Thursday, 9 June 2016
Volunteering with SAMS in Greece: Inside a government camp
Mark Boothroyd recently spent time volunteering with the Syrian American Medical Society team in Greece. You can read the start of his diary entries here.
26 May: Day three with SAMS Global Response.
We headed out to camp Hara again, set up the clinic and began seeing patients. There was more of a challenge today as we didn't have a Farsi translator today and about a third of the patients only spoke Farsi. We tried as best we could, with those refugees who knew a little English translating for those who knew none.
There was a two year old with a second degree burn on her forearm, a 60 year old needing BP medication for his cardiac condition, lots of blisters and cut feet from walking miles and attempting to cross the border. Lots of sore throats and children with colds and coughs. We saw 64 patients today.
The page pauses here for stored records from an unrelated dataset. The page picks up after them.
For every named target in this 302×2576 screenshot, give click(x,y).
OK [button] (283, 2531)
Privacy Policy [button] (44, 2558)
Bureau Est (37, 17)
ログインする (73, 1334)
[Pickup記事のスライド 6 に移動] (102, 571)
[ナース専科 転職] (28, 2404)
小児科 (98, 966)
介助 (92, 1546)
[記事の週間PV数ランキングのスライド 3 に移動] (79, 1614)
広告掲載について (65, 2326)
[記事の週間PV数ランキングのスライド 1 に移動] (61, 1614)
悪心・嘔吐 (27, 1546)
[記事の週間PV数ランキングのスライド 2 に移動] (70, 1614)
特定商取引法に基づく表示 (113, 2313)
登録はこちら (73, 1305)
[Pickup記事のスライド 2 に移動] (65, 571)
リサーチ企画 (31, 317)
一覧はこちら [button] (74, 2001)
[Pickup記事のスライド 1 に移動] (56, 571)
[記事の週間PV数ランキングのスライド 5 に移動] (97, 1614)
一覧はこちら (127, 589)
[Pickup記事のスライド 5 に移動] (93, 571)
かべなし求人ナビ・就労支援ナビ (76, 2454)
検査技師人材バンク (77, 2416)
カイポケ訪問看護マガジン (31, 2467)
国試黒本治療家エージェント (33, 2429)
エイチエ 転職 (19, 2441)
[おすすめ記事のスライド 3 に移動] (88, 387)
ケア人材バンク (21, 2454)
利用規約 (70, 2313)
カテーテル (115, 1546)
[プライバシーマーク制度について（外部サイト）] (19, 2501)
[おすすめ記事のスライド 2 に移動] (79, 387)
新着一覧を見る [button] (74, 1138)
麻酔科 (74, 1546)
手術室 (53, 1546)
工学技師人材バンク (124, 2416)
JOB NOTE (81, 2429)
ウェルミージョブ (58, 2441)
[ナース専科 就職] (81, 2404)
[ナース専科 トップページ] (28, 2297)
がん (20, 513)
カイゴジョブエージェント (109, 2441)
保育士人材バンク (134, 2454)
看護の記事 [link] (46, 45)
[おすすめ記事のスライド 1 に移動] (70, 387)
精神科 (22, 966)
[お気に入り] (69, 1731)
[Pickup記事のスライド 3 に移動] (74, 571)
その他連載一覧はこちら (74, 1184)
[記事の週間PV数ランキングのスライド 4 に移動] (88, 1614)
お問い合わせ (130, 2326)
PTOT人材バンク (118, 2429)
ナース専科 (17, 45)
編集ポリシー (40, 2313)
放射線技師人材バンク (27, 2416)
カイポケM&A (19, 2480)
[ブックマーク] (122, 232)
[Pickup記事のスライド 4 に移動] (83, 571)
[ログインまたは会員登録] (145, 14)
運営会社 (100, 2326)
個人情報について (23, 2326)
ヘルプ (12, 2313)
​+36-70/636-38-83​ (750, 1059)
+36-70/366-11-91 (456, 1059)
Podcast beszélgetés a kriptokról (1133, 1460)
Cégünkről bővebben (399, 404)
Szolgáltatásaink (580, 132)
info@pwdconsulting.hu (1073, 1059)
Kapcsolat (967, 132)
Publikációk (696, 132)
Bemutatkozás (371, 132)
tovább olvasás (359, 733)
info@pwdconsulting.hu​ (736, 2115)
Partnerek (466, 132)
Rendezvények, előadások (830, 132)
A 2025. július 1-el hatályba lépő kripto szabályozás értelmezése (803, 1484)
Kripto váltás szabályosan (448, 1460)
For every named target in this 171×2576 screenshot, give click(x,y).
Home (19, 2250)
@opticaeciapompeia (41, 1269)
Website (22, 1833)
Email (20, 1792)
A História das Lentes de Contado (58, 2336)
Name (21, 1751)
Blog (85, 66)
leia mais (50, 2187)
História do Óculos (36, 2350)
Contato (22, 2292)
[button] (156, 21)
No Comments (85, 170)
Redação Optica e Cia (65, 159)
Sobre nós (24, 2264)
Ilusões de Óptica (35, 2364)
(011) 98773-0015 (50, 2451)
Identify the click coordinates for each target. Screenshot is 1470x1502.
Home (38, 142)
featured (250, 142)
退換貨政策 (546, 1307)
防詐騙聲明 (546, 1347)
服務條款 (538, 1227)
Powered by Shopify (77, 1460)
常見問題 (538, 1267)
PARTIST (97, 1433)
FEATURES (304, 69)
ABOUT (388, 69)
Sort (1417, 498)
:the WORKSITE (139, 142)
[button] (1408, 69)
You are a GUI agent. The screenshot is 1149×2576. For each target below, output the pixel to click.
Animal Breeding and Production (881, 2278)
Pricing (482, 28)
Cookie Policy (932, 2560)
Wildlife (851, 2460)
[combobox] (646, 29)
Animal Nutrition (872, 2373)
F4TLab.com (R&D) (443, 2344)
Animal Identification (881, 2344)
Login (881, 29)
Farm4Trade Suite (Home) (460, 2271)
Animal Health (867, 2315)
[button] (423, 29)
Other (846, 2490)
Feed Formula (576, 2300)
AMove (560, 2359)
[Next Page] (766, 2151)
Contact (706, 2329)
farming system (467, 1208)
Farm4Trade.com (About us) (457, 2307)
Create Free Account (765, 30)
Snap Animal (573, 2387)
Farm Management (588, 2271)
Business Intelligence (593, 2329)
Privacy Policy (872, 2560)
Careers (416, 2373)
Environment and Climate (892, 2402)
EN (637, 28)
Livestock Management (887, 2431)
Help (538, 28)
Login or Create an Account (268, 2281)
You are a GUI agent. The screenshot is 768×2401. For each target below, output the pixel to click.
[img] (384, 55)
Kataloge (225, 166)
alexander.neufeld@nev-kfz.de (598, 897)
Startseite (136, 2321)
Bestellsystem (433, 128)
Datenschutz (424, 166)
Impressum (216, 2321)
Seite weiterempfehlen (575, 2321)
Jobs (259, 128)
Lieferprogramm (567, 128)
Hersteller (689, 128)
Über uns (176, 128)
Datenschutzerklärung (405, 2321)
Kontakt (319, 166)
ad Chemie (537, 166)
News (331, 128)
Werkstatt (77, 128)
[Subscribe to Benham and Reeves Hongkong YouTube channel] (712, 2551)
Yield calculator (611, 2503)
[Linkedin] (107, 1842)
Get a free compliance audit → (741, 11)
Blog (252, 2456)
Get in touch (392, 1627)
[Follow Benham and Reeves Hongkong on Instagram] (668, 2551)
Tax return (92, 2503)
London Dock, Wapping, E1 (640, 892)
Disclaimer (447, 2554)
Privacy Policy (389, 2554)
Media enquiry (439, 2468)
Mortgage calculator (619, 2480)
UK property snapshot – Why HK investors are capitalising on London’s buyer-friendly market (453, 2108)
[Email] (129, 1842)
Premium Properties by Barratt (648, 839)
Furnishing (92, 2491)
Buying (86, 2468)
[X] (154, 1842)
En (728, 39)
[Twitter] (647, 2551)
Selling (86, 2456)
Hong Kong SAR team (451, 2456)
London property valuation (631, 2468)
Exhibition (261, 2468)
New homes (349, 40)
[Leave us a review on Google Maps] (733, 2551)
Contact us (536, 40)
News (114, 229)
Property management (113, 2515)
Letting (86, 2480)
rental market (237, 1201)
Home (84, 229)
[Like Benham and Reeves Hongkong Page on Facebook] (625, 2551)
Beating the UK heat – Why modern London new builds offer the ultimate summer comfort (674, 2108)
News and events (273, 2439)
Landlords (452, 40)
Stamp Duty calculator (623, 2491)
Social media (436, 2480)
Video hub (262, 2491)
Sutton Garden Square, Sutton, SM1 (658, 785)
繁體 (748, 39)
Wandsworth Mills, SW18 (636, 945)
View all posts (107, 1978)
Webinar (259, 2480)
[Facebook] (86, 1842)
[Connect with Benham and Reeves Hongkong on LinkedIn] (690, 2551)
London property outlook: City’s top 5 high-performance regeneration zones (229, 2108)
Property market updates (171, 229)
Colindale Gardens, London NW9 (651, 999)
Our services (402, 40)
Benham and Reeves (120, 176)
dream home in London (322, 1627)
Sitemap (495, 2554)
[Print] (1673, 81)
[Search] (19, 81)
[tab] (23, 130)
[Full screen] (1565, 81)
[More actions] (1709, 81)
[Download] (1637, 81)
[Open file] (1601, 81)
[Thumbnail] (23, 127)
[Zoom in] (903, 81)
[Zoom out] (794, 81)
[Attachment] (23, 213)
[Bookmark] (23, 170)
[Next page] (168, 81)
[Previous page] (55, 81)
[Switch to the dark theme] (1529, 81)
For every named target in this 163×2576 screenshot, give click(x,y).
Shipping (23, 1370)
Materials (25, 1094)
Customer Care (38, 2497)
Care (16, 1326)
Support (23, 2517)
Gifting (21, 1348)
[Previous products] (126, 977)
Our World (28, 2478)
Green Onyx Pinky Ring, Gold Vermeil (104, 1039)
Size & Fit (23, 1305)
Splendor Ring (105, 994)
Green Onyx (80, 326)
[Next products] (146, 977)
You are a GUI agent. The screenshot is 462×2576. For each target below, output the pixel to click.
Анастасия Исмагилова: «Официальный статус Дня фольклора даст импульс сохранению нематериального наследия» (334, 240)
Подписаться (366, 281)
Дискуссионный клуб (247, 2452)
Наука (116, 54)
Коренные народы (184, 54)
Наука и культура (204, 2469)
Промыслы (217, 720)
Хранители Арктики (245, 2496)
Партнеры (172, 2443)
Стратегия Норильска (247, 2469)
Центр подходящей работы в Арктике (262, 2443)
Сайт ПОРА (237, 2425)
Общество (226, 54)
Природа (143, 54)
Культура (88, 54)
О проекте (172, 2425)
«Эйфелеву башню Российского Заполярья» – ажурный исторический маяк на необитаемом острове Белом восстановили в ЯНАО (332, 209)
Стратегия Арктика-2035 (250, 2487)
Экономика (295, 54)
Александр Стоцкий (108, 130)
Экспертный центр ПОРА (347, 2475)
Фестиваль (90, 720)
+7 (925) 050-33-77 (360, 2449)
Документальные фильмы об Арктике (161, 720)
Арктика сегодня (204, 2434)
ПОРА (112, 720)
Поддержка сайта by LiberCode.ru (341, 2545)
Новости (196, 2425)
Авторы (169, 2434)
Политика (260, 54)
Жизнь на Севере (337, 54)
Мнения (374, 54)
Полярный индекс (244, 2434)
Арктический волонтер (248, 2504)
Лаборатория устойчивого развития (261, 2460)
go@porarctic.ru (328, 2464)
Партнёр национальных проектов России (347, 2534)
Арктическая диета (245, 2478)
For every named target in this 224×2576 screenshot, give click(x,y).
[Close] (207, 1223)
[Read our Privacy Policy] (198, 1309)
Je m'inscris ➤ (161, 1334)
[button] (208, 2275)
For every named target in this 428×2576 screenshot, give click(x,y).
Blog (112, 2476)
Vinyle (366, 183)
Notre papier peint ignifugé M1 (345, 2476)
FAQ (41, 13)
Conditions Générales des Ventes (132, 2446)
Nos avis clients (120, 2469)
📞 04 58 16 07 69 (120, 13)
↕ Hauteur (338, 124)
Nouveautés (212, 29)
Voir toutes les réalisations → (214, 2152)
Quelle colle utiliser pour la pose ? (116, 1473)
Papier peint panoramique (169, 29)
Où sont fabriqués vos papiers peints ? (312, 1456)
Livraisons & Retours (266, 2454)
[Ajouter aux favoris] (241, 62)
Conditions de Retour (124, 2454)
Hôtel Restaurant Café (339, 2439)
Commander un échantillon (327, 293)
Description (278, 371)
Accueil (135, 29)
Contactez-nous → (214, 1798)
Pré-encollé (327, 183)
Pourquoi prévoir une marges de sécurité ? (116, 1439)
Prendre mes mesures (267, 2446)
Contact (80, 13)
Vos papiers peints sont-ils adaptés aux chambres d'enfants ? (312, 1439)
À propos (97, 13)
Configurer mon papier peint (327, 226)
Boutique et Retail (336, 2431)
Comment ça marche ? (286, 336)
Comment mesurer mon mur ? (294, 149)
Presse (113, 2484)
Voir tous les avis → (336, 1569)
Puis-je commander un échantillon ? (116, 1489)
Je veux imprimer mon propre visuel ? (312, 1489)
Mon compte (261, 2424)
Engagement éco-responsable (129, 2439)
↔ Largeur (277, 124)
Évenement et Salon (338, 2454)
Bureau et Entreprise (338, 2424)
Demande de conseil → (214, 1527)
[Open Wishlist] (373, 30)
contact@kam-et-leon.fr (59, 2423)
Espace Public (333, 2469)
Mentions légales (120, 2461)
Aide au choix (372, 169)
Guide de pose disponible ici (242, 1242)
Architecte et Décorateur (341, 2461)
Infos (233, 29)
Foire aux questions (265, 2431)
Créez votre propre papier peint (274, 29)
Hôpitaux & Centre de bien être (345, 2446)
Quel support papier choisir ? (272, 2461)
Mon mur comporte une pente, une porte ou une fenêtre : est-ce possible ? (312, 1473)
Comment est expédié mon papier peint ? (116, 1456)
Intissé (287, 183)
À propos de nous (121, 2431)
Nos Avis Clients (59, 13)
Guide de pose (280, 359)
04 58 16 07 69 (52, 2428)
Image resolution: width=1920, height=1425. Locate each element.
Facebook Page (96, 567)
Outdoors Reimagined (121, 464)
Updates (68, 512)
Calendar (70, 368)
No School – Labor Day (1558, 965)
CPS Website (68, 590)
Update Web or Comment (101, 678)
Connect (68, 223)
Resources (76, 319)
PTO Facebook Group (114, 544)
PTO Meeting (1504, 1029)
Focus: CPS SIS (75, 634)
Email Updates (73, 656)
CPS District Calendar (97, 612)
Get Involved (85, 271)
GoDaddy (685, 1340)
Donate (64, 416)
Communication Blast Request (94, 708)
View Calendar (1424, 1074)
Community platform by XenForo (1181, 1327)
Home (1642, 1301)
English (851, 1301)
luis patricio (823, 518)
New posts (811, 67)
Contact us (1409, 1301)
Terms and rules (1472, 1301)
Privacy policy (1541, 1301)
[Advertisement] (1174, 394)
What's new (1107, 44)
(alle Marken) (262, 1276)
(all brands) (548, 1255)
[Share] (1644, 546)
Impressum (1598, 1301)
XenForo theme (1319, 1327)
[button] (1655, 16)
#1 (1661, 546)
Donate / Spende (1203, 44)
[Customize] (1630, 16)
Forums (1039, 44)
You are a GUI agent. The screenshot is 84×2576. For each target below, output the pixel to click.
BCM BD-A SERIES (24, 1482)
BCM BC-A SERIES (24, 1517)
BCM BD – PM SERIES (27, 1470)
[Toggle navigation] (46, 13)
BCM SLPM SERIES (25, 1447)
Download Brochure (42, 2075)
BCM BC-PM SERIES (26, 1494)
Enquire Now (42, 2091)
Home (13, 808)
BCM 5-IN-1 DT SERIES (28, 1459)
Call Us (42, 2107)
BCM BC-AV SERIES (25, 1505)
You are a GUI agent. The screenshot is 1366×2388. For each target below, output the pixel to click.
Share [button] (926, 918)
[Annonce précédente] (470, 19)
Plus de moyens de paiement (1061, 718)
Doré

Zaher Sahloul, President of SAMS came down to observe the clinic and thank us for our work. He has been visiting the Global Response team for the past week to participate and check on its work.
A few of us who work in the NHS agreed to create networks for SAMS in each profession, in order to draw more healthcare workers into its work.
Today I was assigned to the team covering one of the government camps that have been set up to take refugees from Idomeni. These camps are being set up and run by the Greek military, and are scattered around Thessaloniki.
SAMS currently covers just this one camp, but is looking to cover more as they are set up.
After restocking at the pharmacy we headed down to Sindos. The camp doesn’t have an official name yet, so everyone calls it Sindos after the nearby town, and because this translates as heaven. Some dark humour has to be allowed in this situation.
There is lots of room for improvement though and the hope is the refugees can self-organise and take over much of the running of the camp, for the duration of their stay. Whether the Greek authorities will be amenable to that is another matter.
Clinic was slow at first, but towards the end we were almost overwhelmed by a stream of complex cases. A child with suspected measles had to be sent to hospitals for tests and to isolate him from the unvaccinated children in the camp. Thousands of Syrian kids have missed out on vaccinations, so the threat of contagious disease in the camp environment is very real.
There were a lot of sick children with fevers, coughs and colds, which their parents were pretty stressed about, but which weren’t life threatening. The fact the clinic operates daily means following up patients is relatively simple, so prescribing lots of fluid, children’s paracetamol and cough syrup for symptoms was a valid treatment given the team could check on them the next day. The doctors drew on their own experience as parents to make some amazing diagnoses, and it was a pleasure and a relief when something that the parents thought very serious, was easily treatable.
Sadly some of the team left today, their efforts will be sorely missed. More volunteers will arrive over the weekend so there are fresh teams to handle next weeks clinics.